(Data extracted from a collection)
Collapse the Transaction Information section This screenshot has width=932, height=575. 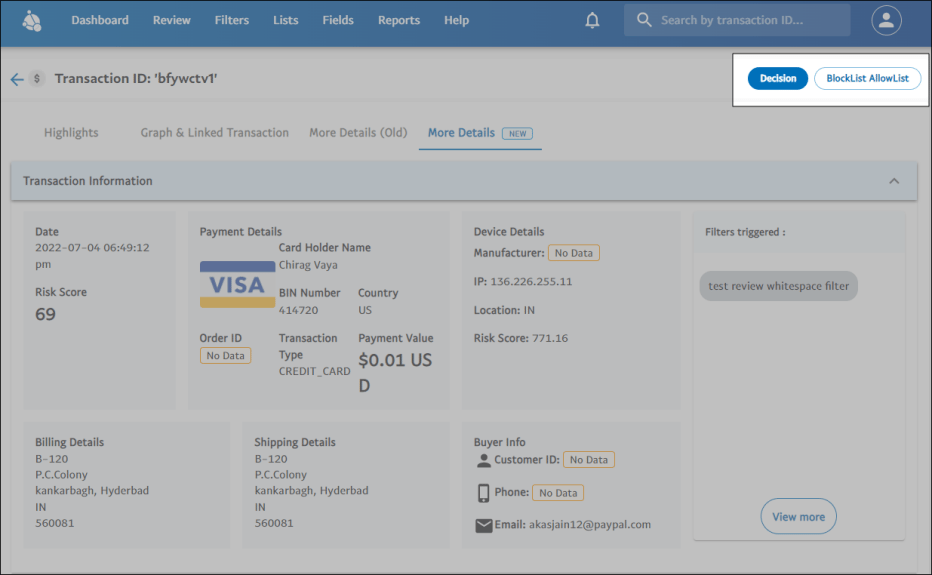(x=894, y=181)
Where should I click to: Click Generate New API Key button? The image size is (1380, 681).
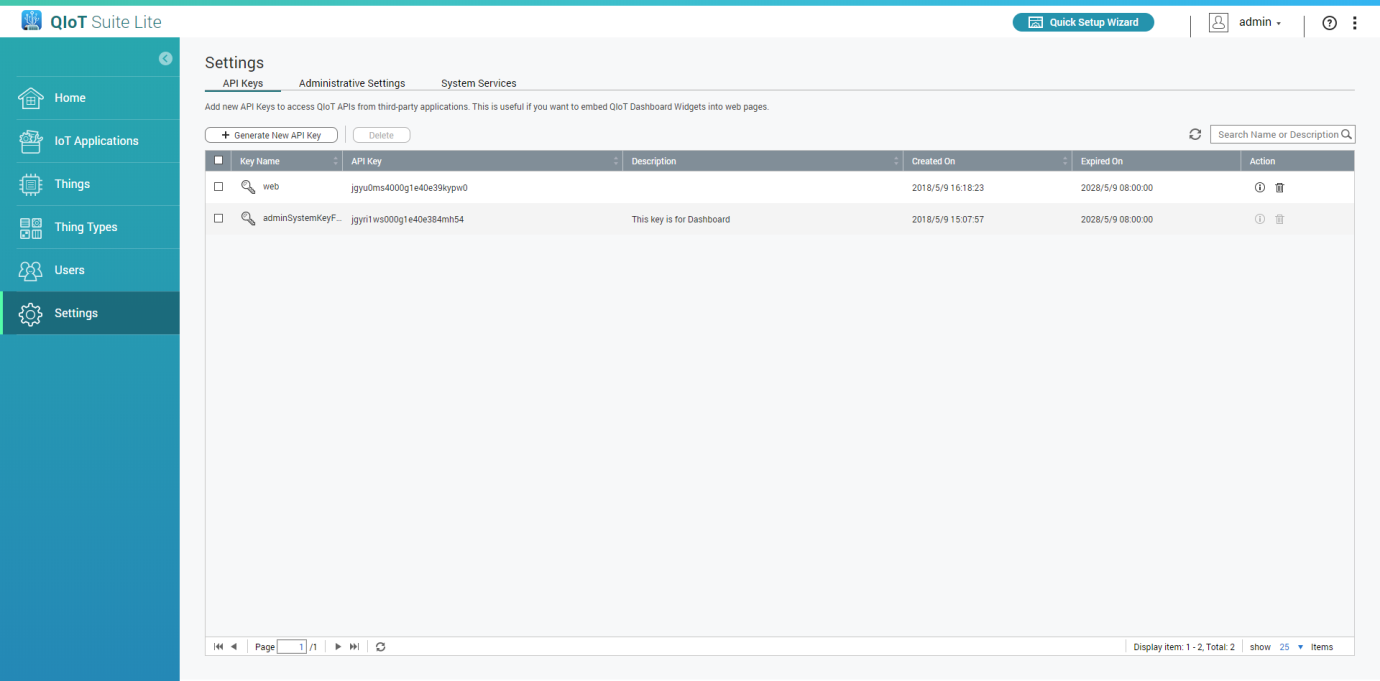(x=271, y=135)
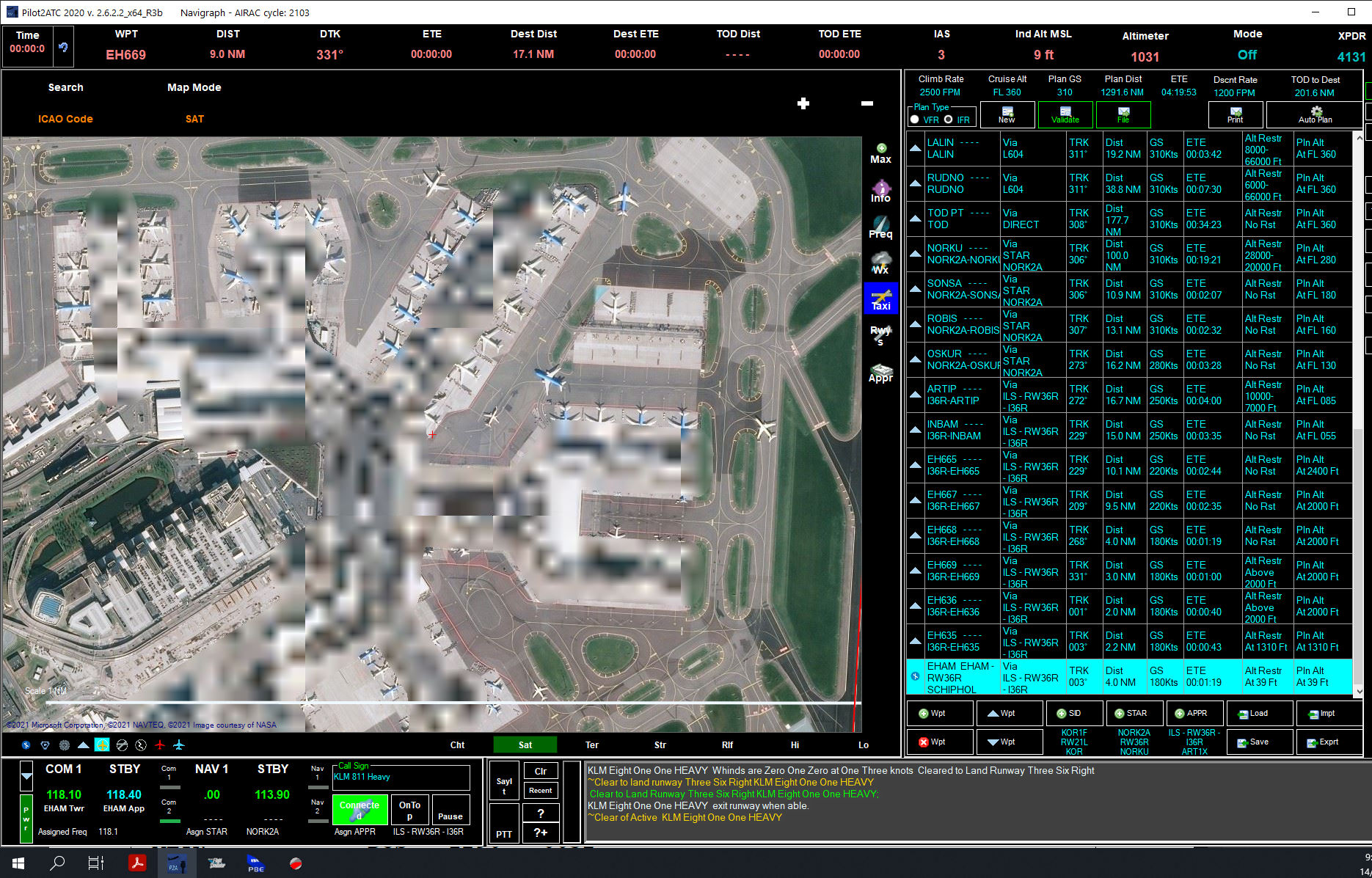This screenshot has height=878, width=1372.
Task: Click the Taxi map icon
Action: pyautogui.click(x=880, y=299)
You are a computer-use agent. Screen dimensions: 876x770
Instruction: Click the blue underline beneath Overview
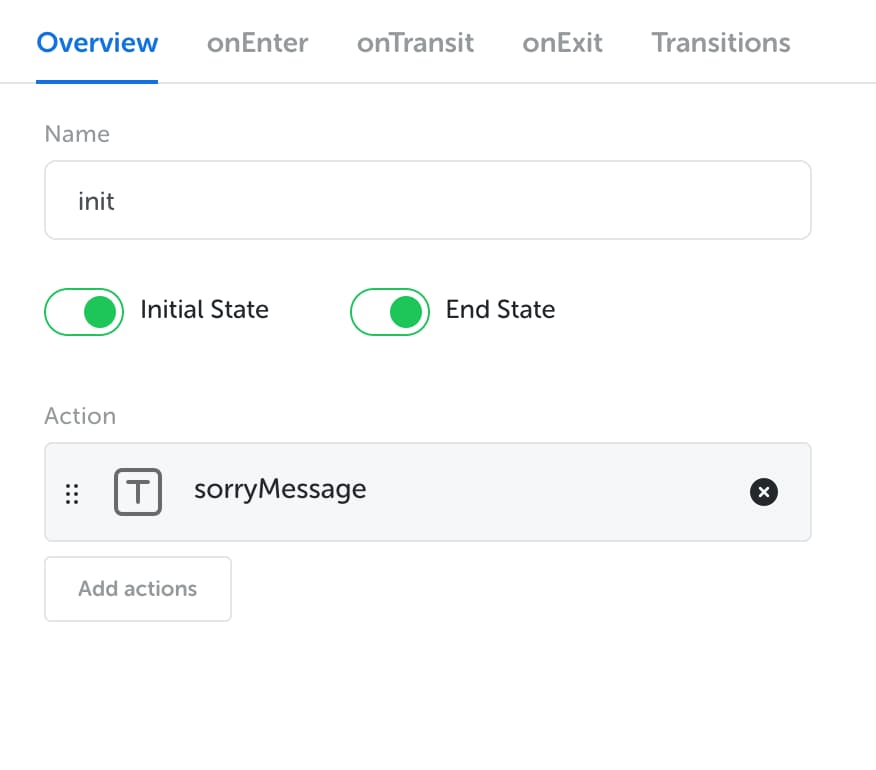97,82
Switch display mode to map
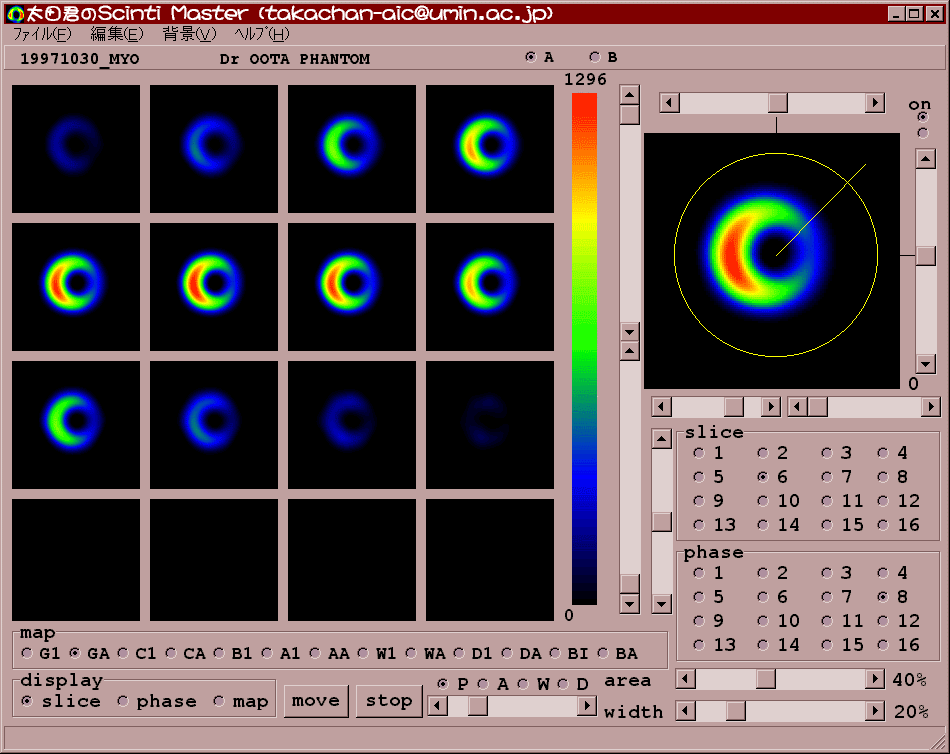 pos(220,702)
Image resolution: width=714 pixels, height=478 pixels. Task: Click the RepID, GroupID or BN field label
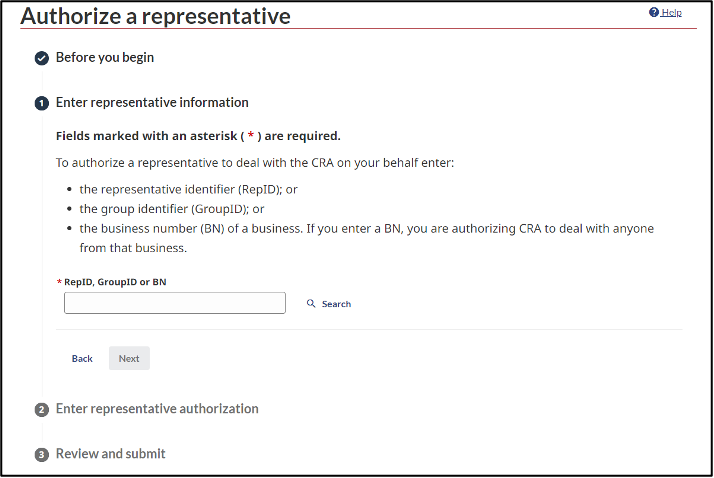[115, 282]
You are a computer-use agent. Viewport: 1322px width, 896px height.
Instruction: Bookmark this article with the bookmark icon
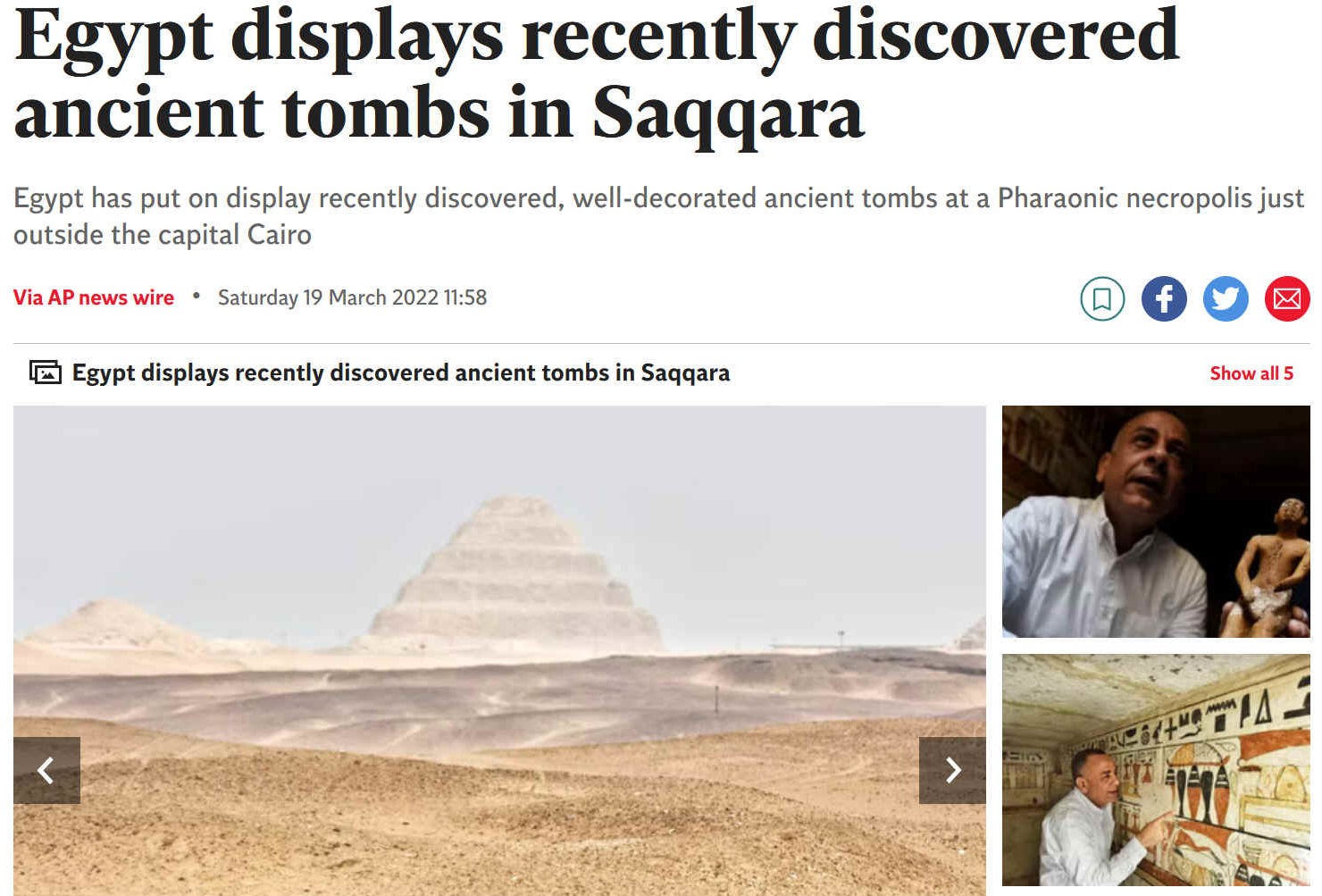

Work order :: Pictures must be left out. Repeat exactly the lines from the one containing "Switch display mode to map" through the final line of the data.

Answer to this exercise ::
Switch display mode to map
 pos(220,702)
Image resolution: width=714 pixels, height=478 pixels. Task: Click the RepID, GroupID or BN field label
[115, 282]
You are a computer-use agent. Viewport: 1322px width, 896px height.
Instruction: Bookmark this article with the bookmark icon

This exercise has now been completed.